Question Video: Finding the Average Rate of Change Expression of a Rational Function Mathematics

Video Transcript

Determine the average rate of change function 𝐴 of ℎ for 𝑓 of 𝑥 equals 𝑥 squared plus two over eight 𝑥 when 𝑥 changes from 𝑥 one to 𝑥 one plus ℎ.

The average rate of change of a function between 𝑎 and 𝑏 is 𝑓 of 𝑏 minus 𝑓 of 𝑎 over 𝑏 minus 𝑎. Looking at the graph of some function, suppose you want to see how the function changes as 𝑥 varies from 𝑎 to 𝑏, we can read off the values of 𝑓 of 𝑎 and 𝑓 of 𝑏 from the graph. The average rate of change of the function between 𝑎 and 𝑏 is the slope of the line segment connecting the two points on the graph. Now that we’ve seen the formula for the average rate of change of a function and we’ve seen how that formula relates to the graph of the function, we can apply this formula to the question we have.

So we want to find 𝑓 of 𝑏 minus 𝑓 of 𝑎 over 𝑏 minus 𝑎. Comparing our question to the definition we have, we see that 𝑎 is 𝑥 one and 𝑏 is 𝑥 one plus ℎ. So we replace 𝑏 by 𝑥 one plus ℎ and 𝑎 by 𝑥 one in our formula. What is 𝑓 of 𝑥 one plus ℎ? Well, it’s what you get when you replace 𝑥 by 𝑥 one plus ℎ in the definition of our function. 𝑥 squared becomes 𝑥 one plus ℎ squared and eight 𝑥 becomes eight 𝑥 one plus ℎ. And the same thing happens for 𝑓 of 𝑥 one, 𝑥 squared becomes 𝑥 one squared and eight 𝑥 becomes eight 𝑥 one. And finally, we can simplify the denominator, 𝑥 one plus ℎ minus 𝑥 one is just ℎ.

And having used the average rate of change formula and the definition of 𝑓 of 𝑥, the rest is just algebra. We can move the ℎ from the denominator in the big fraction to the denominators of the fraction in the numerator. This works because division is distributive over subtraction. Now we have the difference of two fractions, and we can combine those two fractions by finding a common denominator. Looking at these denominators, we have factors of eight, 𝑥 one plus ℎ, ℎ, and 𝑥 one. And the lowest common denominator is the product of those, eight times 𝑥 one plus ℎ times ℎ times 𝑥 one. To write this first fraction with this new denominator, we need to multiply the numerator by 𝑥 one. And the numerator of the second fraction, we need to multiply it by 𝑥 one plus ℎ before subtracting.

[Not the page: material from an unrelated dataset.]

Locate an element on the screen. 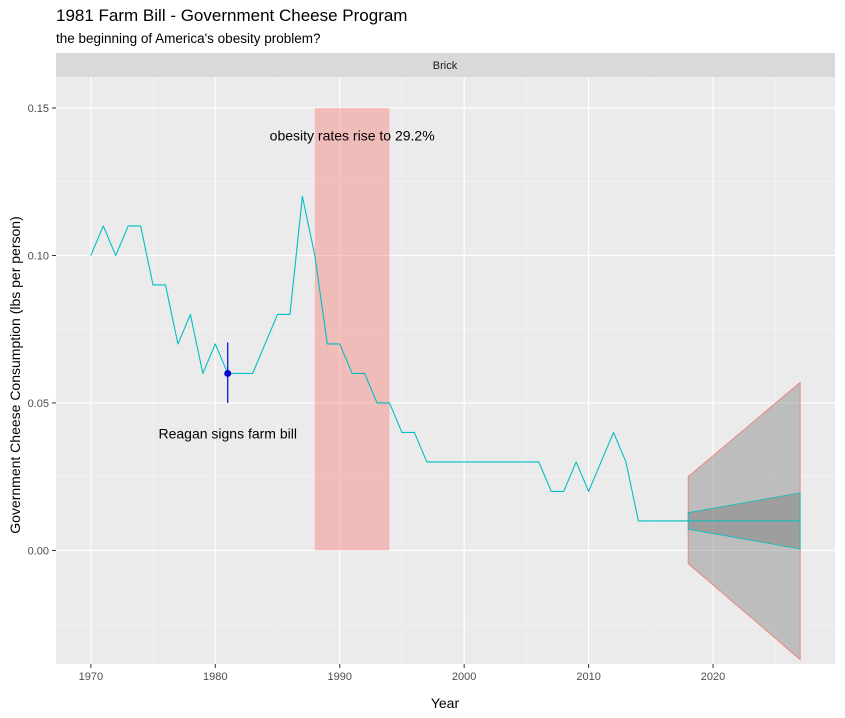 The width and height of the screenshot is (845, 718). y-tick-label: 0.10 is located at coordinates (38, 256).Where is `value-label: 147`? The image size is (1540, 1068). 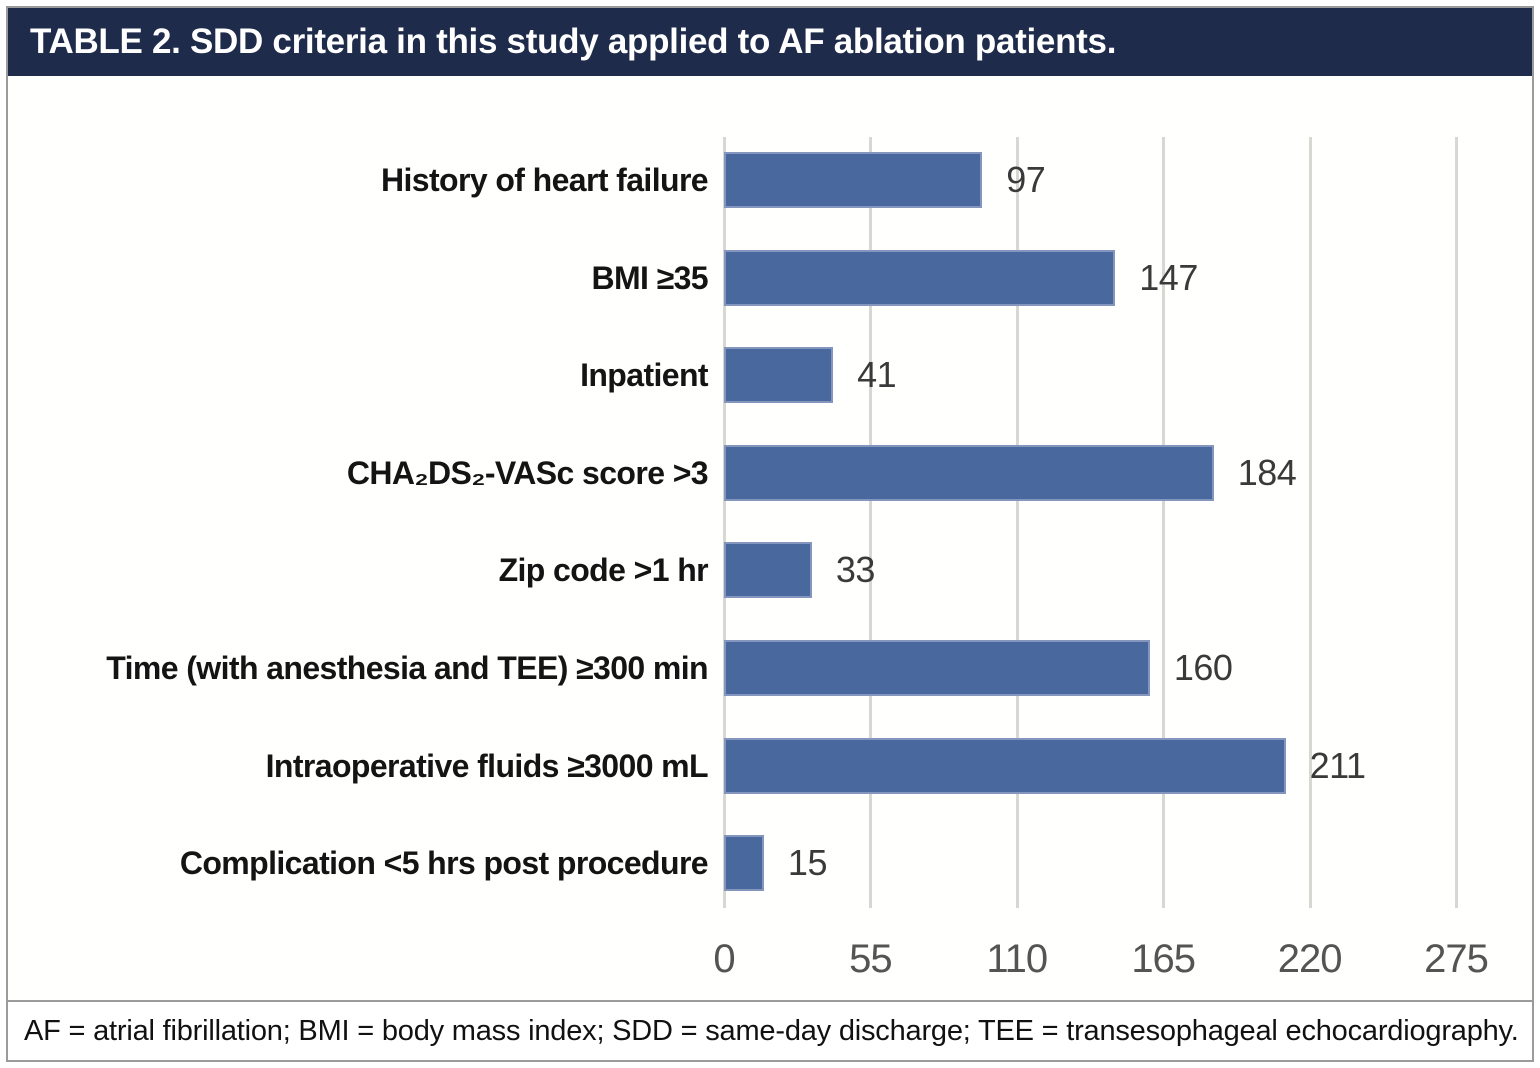 value-label: 147 is located at coordinates (1168, 277).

Now we have a single fraction where the numerator is quite complicated. So perhaps we can simplify by expanding the terms, but first I think we need to clear some space. Now we have some more room, we can expand the terms in the numerator. We expand 𝑥 one plus ℎ squared to 𝑥 one squared plus two ℎ𝑥 one plus ℎ squared. And we also expand 𝑥 one plus ℎ times 𝑥 one squared plus two to get 𝑥 one cubed plus two 𝑥 one plus ℎ𝑥 one squared plus two ℎ. The denominator of the fraction remains the same. We can expand further, multiplying 𝑥 one by everything in the first set of parentheses. And we can distribute the minus sign over the terms in the other set of parentheses.

Now that we’ve expanded as far as possible in the numerator, we can see that some terms cancel out. The 𝑥 one cubed cancels out with the minus 𝑥 one cubed. We can combine the next term, two ℎ𝑥 one squared, with the penultimate term, minus ℎ 𝑥 one squared. Two ℎ𝑥 one squared minus ℎ𝑥 one squared is just ℎ𝑥 one squared. And we can also cancel out plus two 𝑥 one with minus two 𝑥 one. We have a bit of a mess in the numerator, so let’s tidy it up. Having done this, we see that we have simplified greatly, and we can also see that all the terms in the numerator have a factor of ℎ which will cancel out with the factor of ℎ in the denominator.

Having done this, we are pretty much done. The only thing that we could do is expand the parentheses in the denominator as well. Doing this and swapping some of the terms, both in the numerator and the denominator, we get ℎ𝑥 one plus 𝑥 one squared minus two over eight ℎ𝑥 one plus eight 𝑥 one squared.

This is the average rate of change of the function 𝑓 of 𝑥 equals 𝑥 squared plus two over eight 𝑥, as 𝑥 changes from 𝑥 one to 𝑥 one plus ℎ. You might just like to think about what happens as ℎ gets smaller and smaller, closer and closer to zero.